State how many lines in the records below include the word "computer". Give nothing but that number.

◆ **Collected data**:
··········

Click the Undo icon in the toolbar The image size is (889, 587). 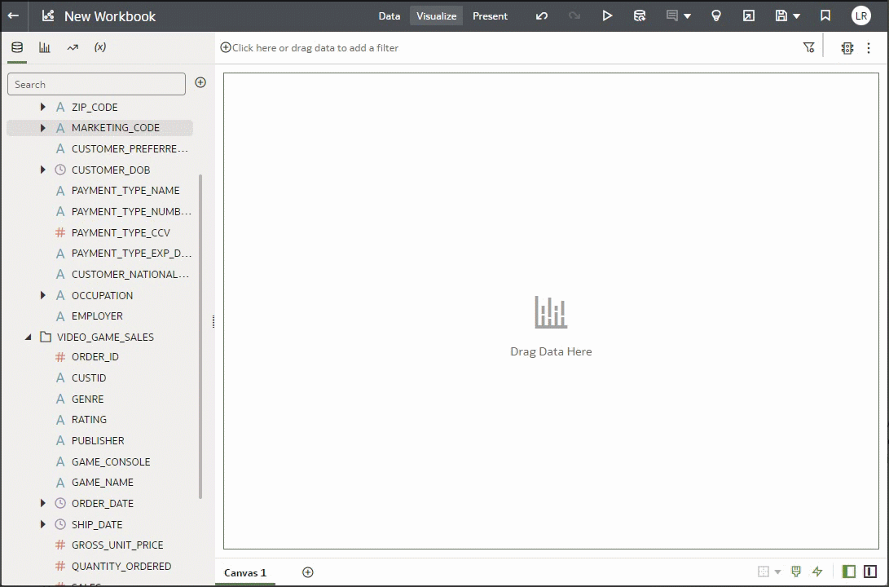click(x=542, y=15)
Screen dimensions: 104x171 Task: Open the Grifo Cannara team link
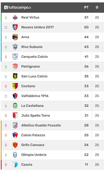tap(33, 145)
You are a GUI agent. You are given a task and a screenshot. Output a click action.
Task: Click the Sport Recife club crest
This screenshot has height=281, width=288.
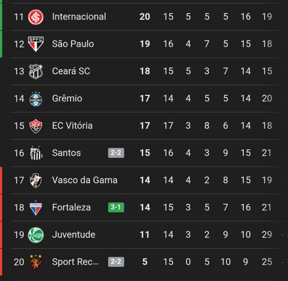36,262
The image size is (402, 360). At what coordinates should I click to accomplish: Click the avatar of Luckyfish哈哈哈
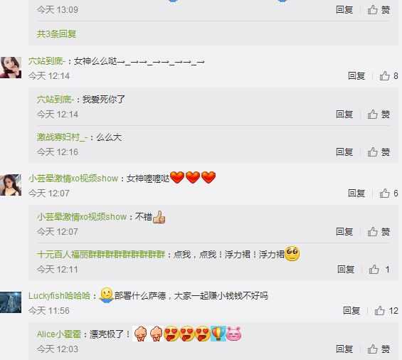11,302
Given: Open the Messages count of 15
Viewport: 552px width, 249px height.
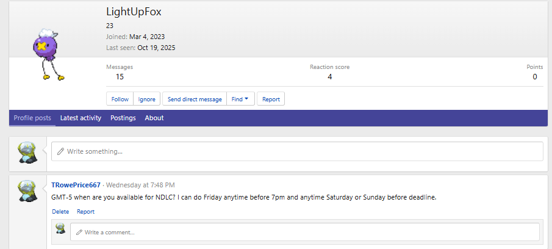Looking at the screenshot, I should coord(120,76).
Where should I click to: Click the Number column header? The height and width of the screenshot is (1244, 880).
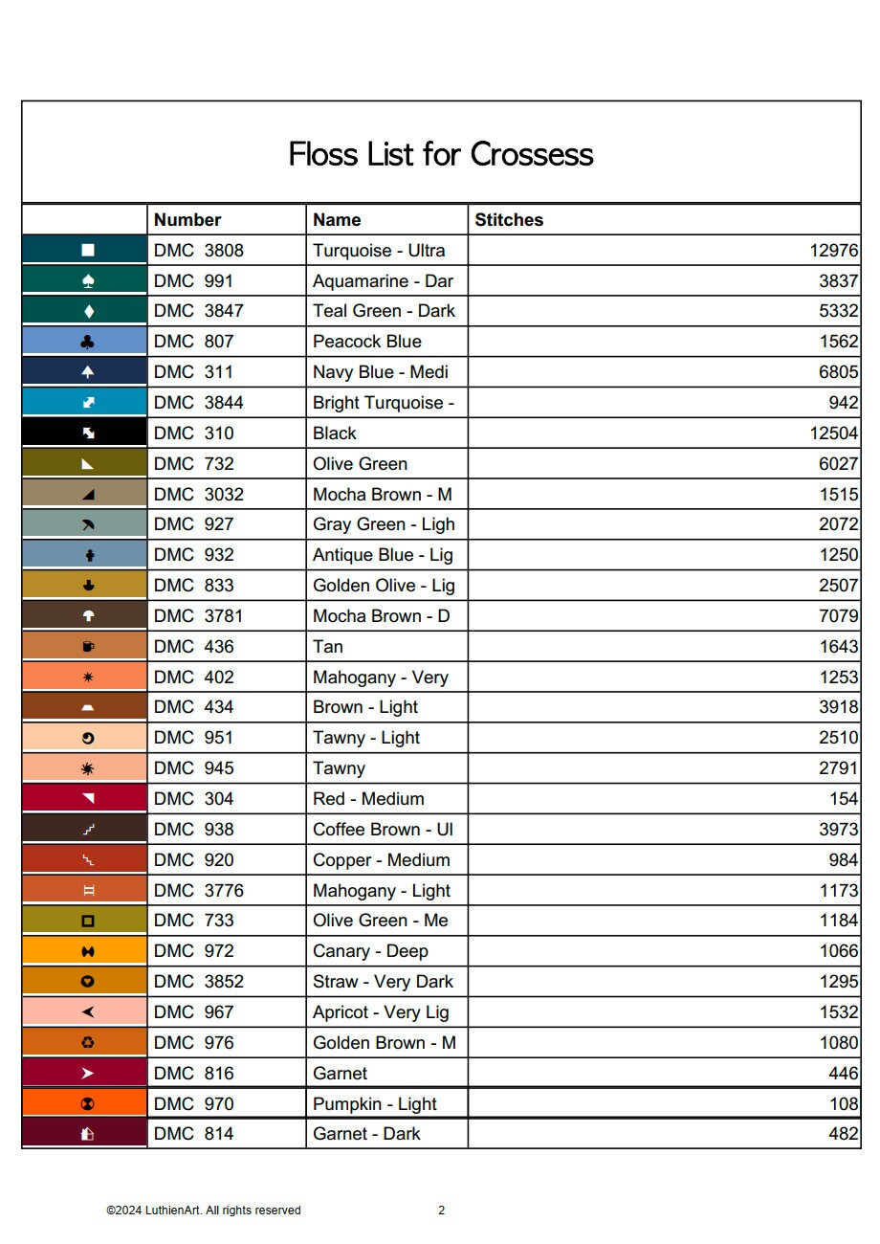[x=187, y=220]
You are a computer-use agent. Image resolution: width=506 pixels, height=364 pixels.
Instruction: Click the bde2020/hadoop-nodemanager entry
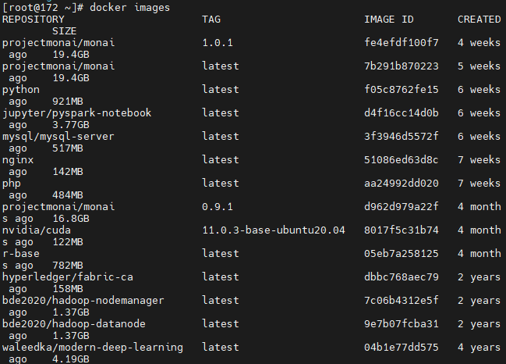[x=83, y=301]
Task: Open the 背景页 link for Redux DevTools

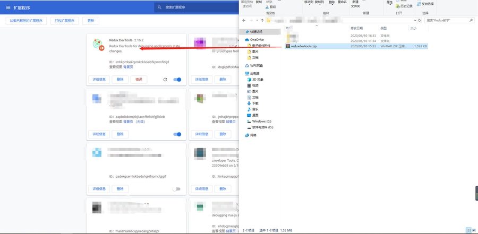Action: point(128,67)
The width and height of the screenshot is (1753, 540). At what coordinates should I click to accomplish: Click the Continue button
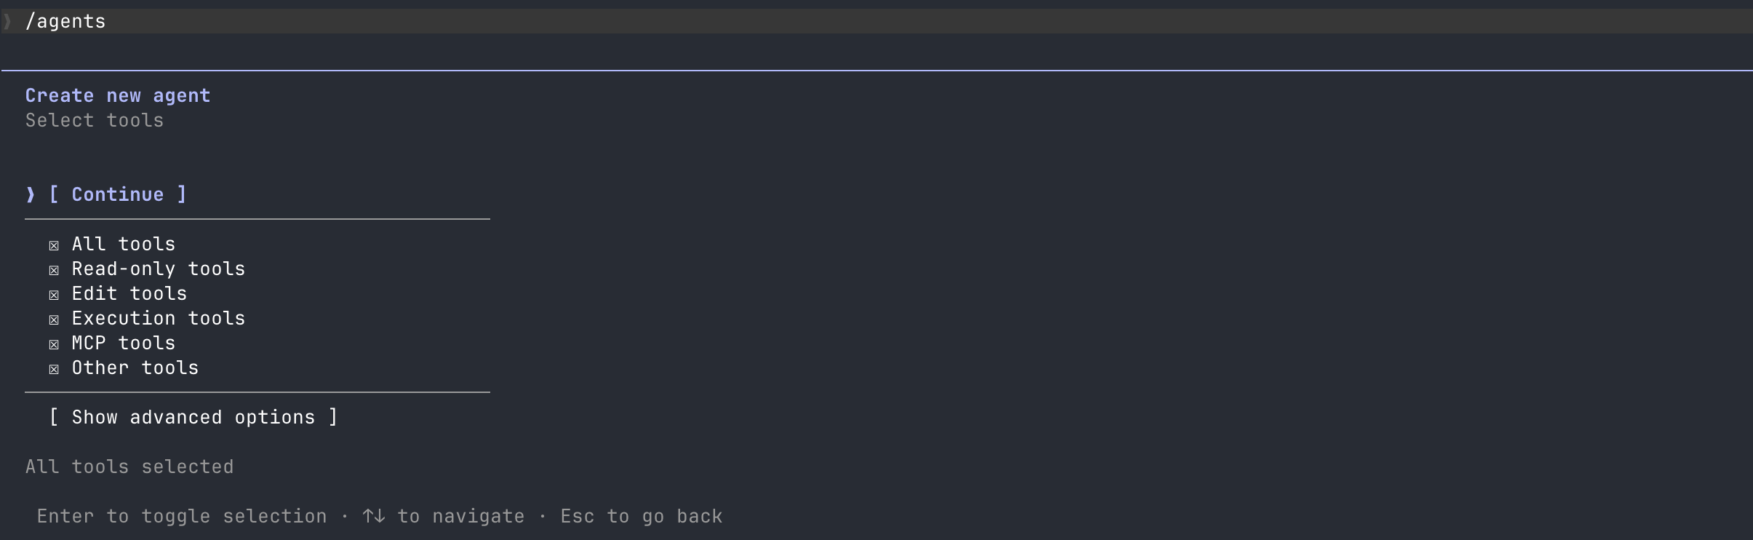tap(118, 194)
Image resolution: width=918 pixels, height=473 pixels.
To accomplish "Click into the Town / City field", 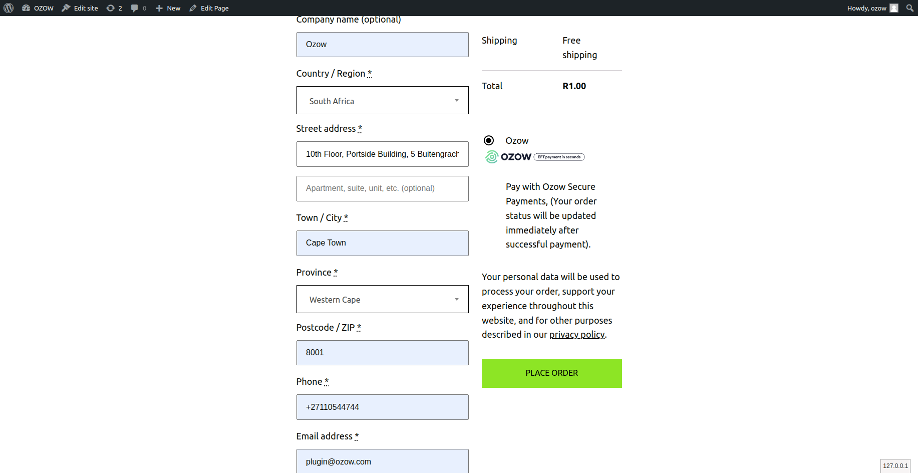I will tap(382, 243).
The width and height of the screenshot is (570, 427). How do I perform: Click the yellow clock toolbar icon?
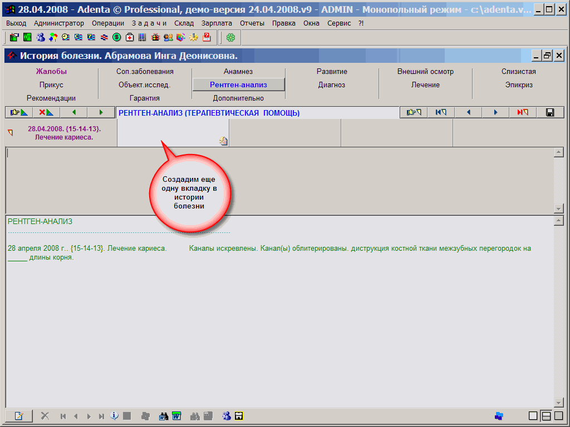coord(66,37)
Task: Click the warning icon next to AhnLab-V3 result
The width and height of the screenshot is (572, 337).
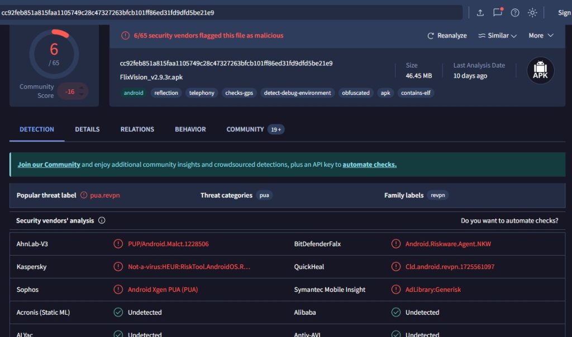Action: 118,244
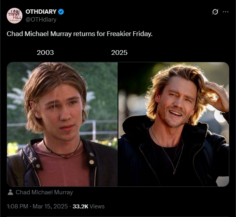Screen dimensions: 236x217
Task: Click the words Freakier Friday in tweet
Action: 129,34
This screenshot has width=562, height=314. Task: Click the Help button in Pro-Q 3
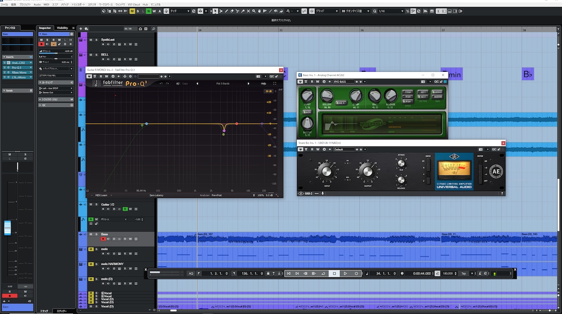263,84
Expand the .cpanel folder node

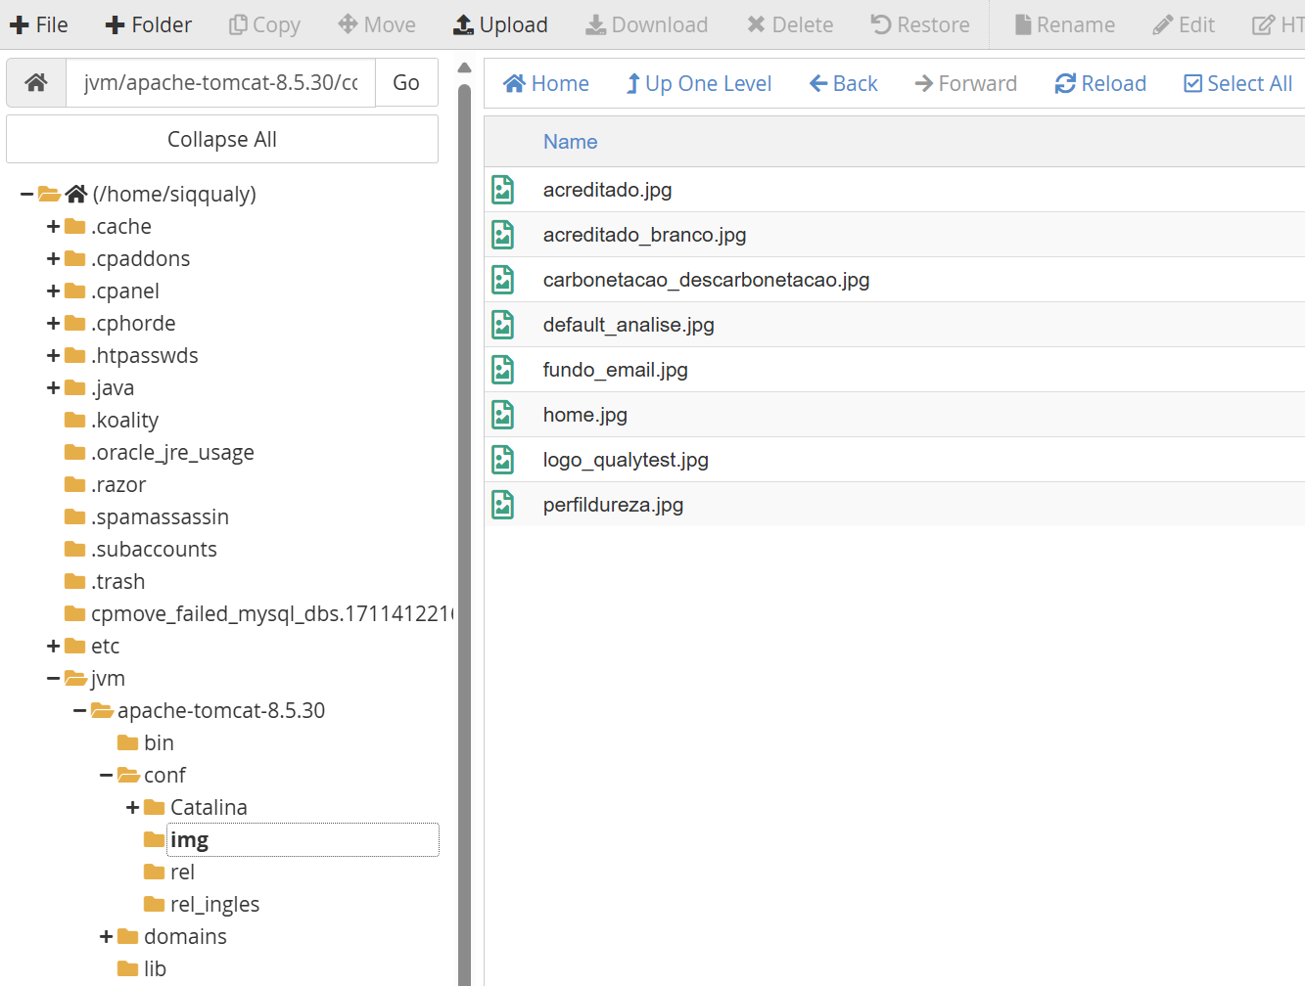(54, 291)
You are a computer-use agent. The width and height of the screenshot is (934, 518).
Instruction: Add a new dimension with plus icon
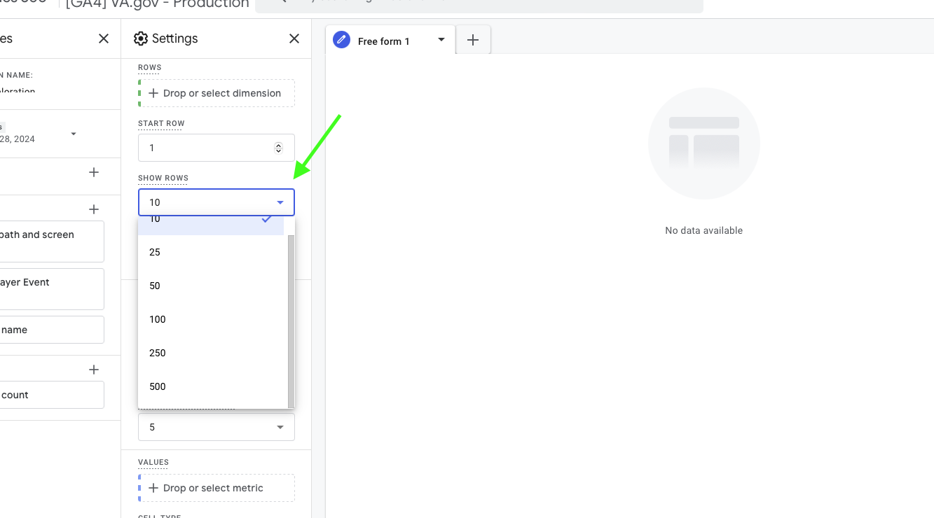pyautogui.click(x=94, y=209)
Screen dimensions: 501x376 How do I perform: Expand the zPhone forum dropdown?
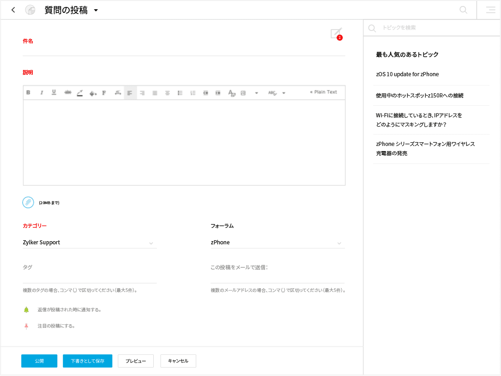pyautogui.click(x=277, y=243)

··········

◆ **Solved problem**: 2